Most people would give up at this point, but we learn as early as the pilot that Michael Scofield hardly counts as most people. As has been previously stated, robbing the bank is not the final step in Michael’s plan, but instead the first. He wants to get into same prison where Lincoln is being housed so that he can put his real plan into effect, and this is why he commits his crime. Remember, Michael is a structural engineer. As it turns out, his firm was responsible for renovating the prison a few years before, and Michael has access to the blueprints. He responds by doing what any person would do: hatching an insanely complicated plan that will not be gone into in its entirety here because it would send the essay sailing straight over its word limit, tattoos the blueprint and part of his plans for beyond the walls onto his body, and breaks his older brother out of prison from the inside.

No, really.

As is probably evident by now, the level of devotion that Michael experiences for people that he feels strong personal ties to is so far beyond what the average person on the street feels as to beggar belief. This aspect of Michael is rooted in a series of personality traits and experiences that must be explored further before understanding how the man as a whole comes together before understanding him can even be possible. For one, there is the psychological condition that I made brief mention of a few paragraphs up. Michael has a condition called low-latency inhibition which, roughly put, means that he cannot filter out most of the stimuli that most of us turn into a kind of white noise in order to function at all. If we glance at a chair, we process a swift mental image and then move on. We’re lucky if we notice much more than color and basic general shape. Michael, however, sees everything: the details of the material, the construction, the wear and tear. A person of below-normal or even average intelligence would not be even remotely able to cope with that every time that they formed a mental image, and a person of a low IQ with this particular disorder winds up mentally ill almost one hundred percent of the time. People with Michael’s IQ wind up committing, as the show puts it best, works of “creative genius”.

So that explains how Michael is intelligent and detail-oriented enough to feasibly pull off a task as formidable as breaking out of a maximum security prison from the inside. That makes him a competent man. That does not make him a worthy man, a protagonist that we should be rooting for or pairing up with our girl Sara. The additional wrinkle that pushes Michael over the line and into hero status arises from the fact that he never knew who his father was and that his mother died when he was only a child, so that the only person that he’s ever known who has not left him is Lincoln. Before seeing a psychiatrist pre-series, he had crushingly low self-esteem that means that, in addition to his LLI, he notices the suffering of everyone around him and has the capacity for tremendous compassion. The show burps a little bit in regards to Michael’s supposed low self-esteem, as he tends to exude an incredible confidence when it comes to the execution of his plan, but the fact of his compassion remains. Michael puts his master plan into jeopardy more than once so that he can help people who need him, even though he has good reason to suspect that he is only going to be bitten for it later.

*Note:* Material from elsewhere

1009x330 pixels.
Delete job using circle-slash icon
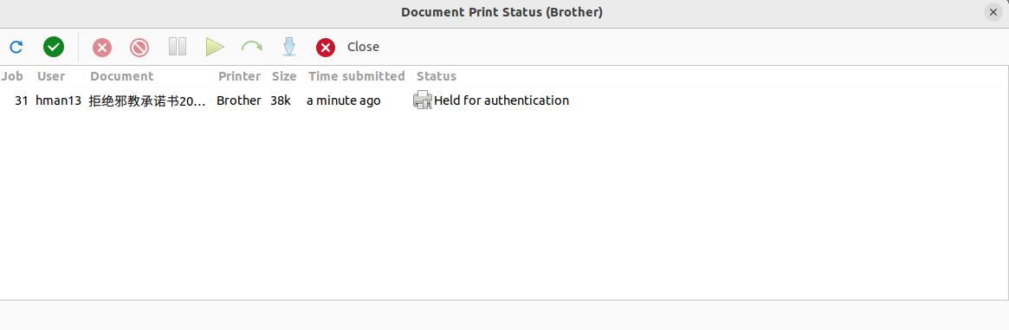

Part of Michael’s intensely convoluted plan to break out of Fox River requires him to spend a large amount of time in the infirmary, where he has contact with the show’s female lead, one Dr. Sara Tancredi.

Much as is the case with Michael, our first impression of Sara does not even come close to encapsulating the woman that she actually is. Sara meets Michael as she is preparing to administer insulin for the Type I diabetes that he is faking in order to gain infirmary access. Michael goes to quick work by laying charm on Sara, which she smilingly accepts but does not reciprocate. Sara is a sweet woman, a seeming optimist and pushover, who works as a doctor in a prison infirmary because she wants to change the world. Michael is an extremely good-looking man and, while Wentworth Miller does an able job of showing that there is something subtly off about Michael every time that he does try to lay on the charisma too thickly, it’s still convincing enough that we could easily flash forward a month and see Sara tearfully telling a reporter that it had all “seemed so real.”

There is more to Sara than meets the eye, too.

While she appears at first glance to be a sunshiny optimist and easy mark, it is actually Michael who believes in things like faith and optimism in their relationship. Sara has a surprising cynical streak about human nature, making it even more remarkable that she walks into Fox River and does her best to help people every day. Much like Michael, she also has issues with people leaving her every time that she brings herself to trust them, as her mother is a deceased alcoholic and her father is the governor of Illinois, a politician on the rise who has little time for his daughter. The rift between them is not entirely the fault of her father, as Sara has her own issues that would cause her to have very low self-esteem.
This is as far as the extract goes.